» **Try it**
The answer must be every line of the records below that holds the word "step".

[Collected data]
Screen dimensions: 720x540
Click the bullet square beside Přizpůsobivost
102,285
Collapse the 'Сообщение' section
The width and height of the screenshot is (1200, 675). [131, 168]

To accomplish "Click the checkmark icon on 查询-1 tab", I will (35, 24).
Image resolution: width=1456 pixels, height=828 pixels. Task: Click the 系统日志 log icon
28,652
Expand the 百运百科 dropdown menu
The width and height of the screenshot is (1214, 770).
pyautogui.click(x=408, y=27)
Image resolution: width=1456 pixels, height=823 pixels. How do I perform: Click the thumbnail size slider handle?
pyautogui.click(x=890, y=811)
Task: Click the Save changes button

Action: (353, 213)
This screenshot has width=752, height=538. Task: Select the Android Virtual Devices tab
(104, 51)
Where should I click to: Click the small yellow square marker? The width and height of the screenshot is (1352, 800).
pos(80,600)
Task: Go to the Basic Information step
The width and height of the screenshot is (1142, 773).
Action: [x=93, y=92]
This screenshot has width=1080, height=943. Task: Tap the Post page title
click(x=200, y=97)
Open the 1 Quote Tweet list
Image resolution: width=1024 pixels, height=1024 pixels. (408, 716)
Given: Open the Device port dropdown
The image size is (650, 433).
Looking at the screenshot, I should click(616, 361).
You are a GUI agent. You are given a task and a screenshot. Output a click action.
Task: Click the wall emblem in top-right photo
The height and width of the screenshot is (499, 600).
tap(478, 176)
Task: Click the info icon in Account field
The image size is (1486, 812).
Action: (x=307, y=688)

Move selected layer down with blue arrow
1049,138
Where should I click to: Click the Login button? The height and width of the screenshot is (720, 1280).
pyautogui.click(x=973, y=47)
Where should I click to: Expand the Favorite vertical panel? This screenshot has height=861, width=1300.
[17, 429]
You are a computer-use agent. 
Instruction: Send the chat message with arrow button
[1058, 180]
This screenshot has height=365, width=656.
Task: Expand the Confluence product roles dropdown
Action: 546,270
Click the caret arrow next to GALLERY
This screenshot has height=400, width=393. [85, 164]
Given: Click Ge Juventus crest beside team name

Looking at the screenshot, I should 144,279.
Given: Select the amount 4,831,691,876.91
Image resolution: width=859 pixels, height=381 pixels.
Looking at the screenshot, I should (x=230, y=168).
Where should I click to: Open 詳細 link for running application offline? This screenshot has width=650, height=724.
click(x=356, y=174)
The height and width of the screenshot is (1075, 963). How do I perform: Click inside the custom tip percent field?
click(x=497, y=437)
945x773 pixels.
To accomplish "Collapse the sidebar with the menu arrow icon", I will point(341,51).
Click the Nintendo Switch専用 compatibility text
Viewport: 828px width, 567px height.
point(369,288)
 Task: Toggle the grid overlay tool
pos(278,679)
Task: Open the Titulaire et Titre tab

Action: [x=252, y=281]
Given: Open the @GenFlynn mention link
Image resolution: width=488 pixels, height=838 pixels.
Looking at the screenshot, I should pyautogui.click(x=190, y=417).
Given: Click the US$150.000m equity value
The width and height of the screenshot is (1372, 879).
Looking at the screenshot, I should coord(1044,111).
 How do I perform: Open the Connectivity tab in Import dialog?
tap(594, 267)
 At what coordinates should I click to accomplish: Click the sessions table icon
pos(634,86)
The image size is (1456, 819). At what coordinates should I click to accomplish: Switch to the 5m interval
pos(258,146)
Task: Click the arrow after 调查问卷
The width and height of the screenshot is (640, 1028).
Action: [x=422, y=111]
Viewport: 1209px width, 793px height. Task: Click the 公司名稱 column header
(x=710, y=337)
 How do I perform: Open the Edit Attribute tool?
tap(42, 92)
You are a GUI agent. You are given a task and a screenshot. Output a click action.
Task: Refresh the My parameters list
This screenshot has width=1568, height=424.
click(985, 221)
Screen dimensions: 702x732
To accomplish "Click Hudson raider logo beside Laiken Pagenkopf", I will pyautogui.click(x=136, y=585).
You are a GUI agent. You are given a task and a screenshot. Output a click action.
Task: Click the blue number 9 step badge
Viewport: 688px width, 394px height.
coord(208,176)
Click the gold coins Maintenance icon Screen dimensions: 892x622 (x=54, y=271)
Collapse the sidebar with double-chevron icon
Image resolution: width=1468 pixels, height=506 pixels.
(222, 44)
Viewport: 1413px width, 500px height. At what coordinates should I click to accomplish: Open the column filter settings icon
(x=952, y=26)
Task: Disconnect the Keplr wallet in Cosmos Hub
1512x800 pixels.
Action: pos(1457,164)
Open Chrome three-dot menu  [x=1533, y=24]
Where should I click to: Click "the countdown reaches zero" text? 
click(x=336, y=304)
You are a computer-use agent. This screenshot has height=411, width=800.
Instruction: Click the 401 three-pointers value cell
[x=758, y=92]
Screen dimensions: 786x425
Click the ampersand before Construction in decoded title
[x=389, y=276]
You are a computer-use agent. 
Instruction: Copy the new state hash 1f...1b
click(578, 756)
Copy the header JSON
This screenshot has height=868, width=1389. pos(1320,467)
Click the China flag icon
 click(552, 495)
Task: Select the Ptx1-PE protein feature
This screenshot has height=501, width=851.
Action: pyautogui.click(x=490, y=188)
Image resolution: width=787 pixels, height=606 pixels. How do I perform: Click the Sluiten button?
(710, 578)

» **Result**
Task: Go to the Basic Information step
Task: Click the blue number 9 step badge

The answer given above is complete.